MATERIAL FOR THIS TASK:
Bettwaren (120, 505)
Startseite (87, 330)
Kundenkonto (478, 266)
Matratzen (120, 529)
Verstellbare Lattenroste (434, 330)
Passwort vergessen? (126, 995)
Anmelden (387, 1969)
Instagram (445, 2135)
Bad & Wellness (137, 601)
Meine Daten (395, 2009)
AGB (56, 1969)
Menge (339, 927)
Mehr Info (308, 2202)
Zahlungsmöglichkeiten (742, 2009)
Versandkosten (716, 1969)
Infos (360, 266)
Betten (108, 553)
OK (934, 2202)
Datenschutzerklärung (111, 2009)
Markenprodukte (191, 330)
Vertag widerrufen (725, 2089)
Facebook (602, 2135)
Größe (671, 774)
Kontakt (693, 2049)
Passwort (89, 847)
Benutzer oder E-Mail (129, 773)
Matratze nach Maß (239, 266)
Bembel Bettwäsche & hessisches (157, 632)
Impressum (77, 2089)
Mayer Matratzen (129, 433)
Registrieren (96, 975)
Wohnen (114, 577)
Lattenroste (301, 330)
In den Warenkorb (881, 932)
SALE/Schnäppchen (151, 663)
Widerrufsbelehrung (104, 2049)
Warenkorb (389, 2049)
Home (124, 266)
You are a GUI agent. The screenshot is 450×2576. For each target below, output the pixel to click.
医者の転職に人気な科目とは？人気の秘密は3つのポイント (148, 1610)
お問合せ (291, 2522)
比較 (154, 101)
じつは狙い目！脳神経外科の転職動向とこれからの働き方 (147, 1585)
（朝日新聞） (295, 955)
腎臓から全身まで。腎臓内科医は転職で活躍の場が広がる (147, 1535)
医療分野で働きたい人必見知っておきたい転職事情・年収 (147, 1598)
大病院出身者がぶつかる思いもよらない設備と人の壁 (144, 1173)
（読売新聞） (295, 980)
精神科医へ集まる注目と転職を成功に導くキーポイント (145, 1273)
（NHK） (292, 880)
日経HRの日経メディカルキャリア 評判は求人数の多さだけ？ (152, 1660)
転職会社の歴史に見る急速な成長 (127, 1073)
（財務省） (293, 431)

WORK REQUIRED:
For each line above that includes "Lattenroste", copy the line.

RESPONSE:
Verstellbare Lattenroste (434, 330)
Lattenroste (301, 330)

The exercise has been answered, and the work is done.